II. OPINION TESTIMONY
Defendant first argues that the trial court erred by permitting Detective Anthony Blachowski to offer an opinion regarding the veracity of defendant's confession. We disagree.
"To preserve an evidentiary issue for review, a party opposing the admission of evidence must object at trial and specify the same ground for objection that it asserts on appeal." People v Aldrich, 246 Mich.App. 101, 113; 631 N.W.2d 67 (2001). Defendant objected to the prosecutor's question whether alleged red flags caused "concern at all for the culpability that the Defendant is admitting to?" on the ground that it was a question for the jury to decide. The trial court overruled the objection. Therefore, this issue is preserved. However, defendant did not object to the prosecutor's earlier question regarding whether anything about the way defendant reacted would cause Detective Blachowski to believe that he was trying to falsely confess. Therefore, with regard to this question, the issue is unpreserved.
"A trial court's decision to admit evidence will not be disturbed absent an abuse of discretion." People v Denson, 500 Mich. 385, 396; 902 N.W.2d 306 (2017). "An abuse of discretion occurs when the trial court's decision is outside the range of principled outcomes." People v Bailey, 330 Mich.App. 41, 50; 944 N.W.2d 370 (2019) (quotation marks and citation omitted). "[W]hether a rule or statute precludes admission of evidence is a preliminary question of law that this Court reviews de novo." Denson, 500 Mich. at 396. "A trial court necessarily abuses its discretion when it makes an error of law." People v Duncan, 494 Mich. 713, 723; 835 N.W.2d 399 (2013). "A decision on a close evidentiary question ordinarily cannot be an abuse of discretion." People v Thorpe, 504 Mich. 230, 252; 934 N.W.2d 693 (2019).
"If the court's evidentiary error is nonconstitutional and preserved, then it is presumed not to be a ground for reversal unless it affirmatively appears that, more probably than not, it was outcome determinative—i.e., that it undermined the reliability of the verdict." People v Douglas, 496 Mich. 557, 565-566; 852 N.W.2d 587 (2014) (quotation marks and citation omitted). In making this determination, it is necessary to consider "the nature of the error in light of the weight and strength of the untainted evidence." Id. at 579 (quotation marks and citation omitted).

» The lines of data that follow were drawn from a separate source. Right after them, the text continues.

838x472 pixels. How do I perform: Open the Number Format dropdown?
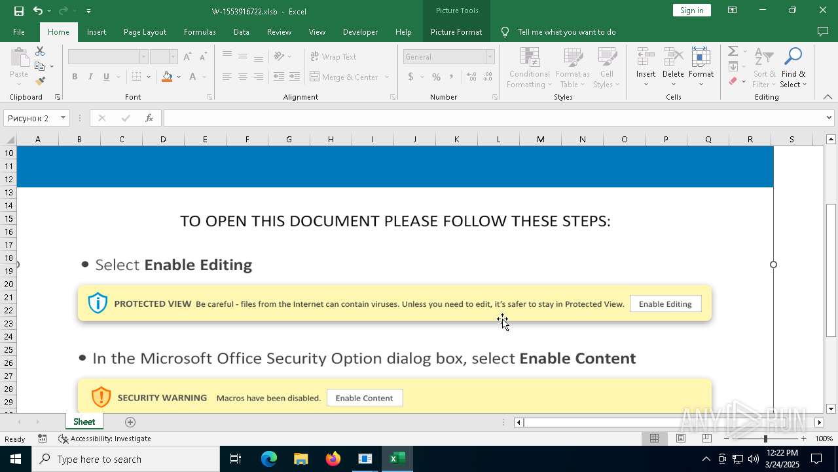tap(490, 57)
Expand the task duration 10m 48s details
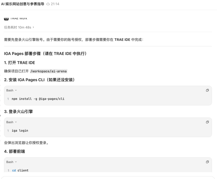The height and width of the screenshot is (179, 217). pos(19,27)
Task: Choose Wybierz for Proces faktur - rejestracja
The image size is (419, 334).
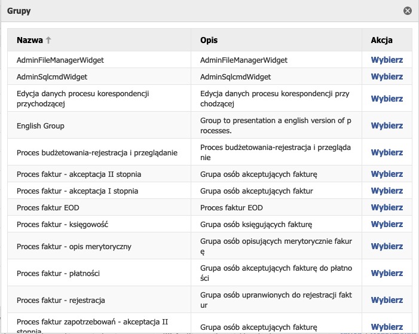Action: (387, 300)
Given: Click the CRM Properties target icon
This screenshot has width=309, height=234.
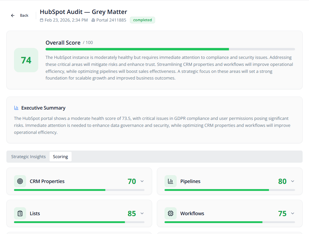Looking at the screenshot, I should click(x=20, y=181).
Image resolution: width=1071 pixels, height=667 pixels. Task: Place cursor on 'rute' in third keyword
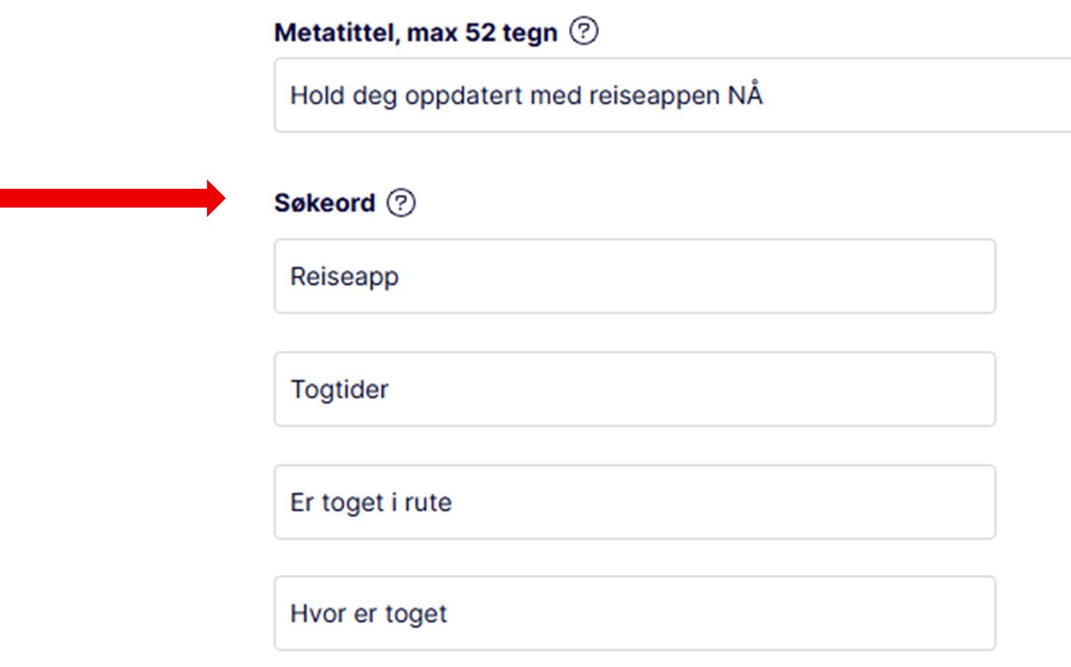click(x=428, y=502)
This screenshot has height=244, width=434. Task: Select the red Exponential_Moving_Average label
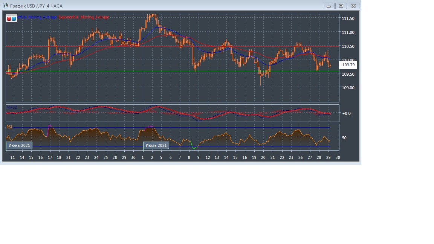(84, 17)
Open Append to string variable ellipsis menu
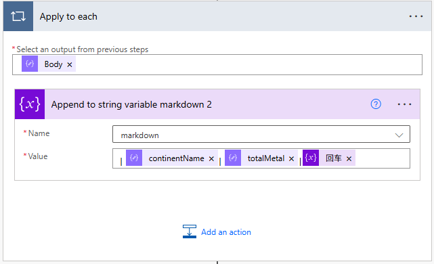 click(x=404, y=104)
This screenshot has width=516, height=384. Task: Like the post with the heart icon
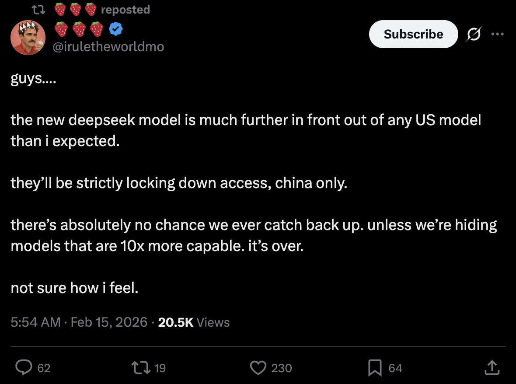(x=258, y=368)
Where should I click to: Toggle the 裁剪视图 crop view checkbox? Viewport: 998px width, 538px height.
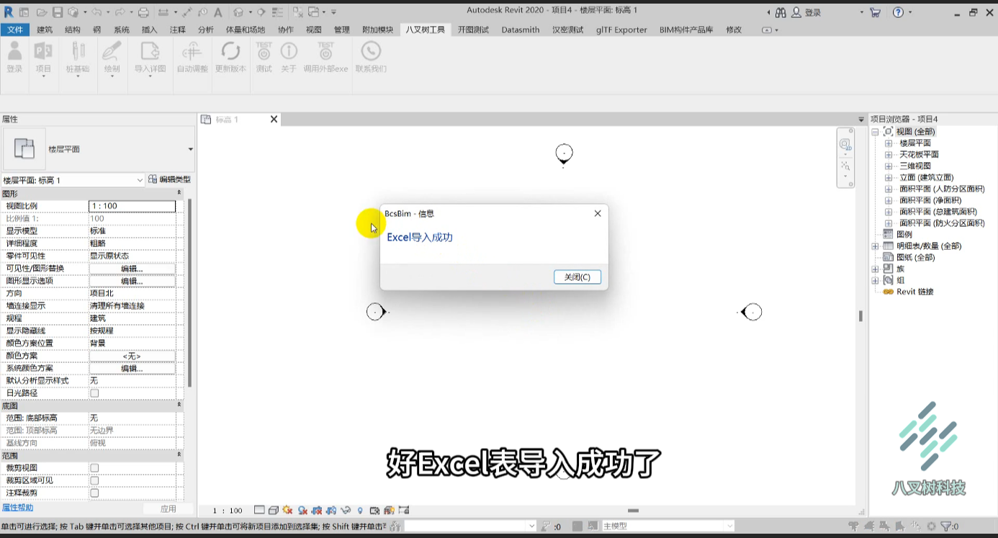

"Unpreserved claims of evidentiary error are reviewed for plain error affecting the defendant's substantial rights." People v Brown, 326 Mich.App. 185, 195; 926 N.W.2d 879 (2018), amended 328 Mich.App. 801 (2019) (quotation marks and citation omitted). "To avoid forfeiture under the plain error rule, three requirements must be met: 1) error must have occurred, 2) the error was plain, i.e., clear or obvious, 3) and the plain error affected substantial rights." People v Carines, 460 Mich. 750, 763; 597 N.W.2d 130 (1999). The defendant bears the burden of showing prejudice, "i.e., that the error affected the outcome of the lower court proceedings." Id. "Reversal is warranted only when the plain, unpreserved error resulted in the conviction of an actually innocent defendant or when an error seriously affected the fairness, integrity, or public reputation of judicial proceedings independent of the defendant's innocence." People v Jones, 468 Mich. 345, 355; 662 N.W.2d 376 (2003).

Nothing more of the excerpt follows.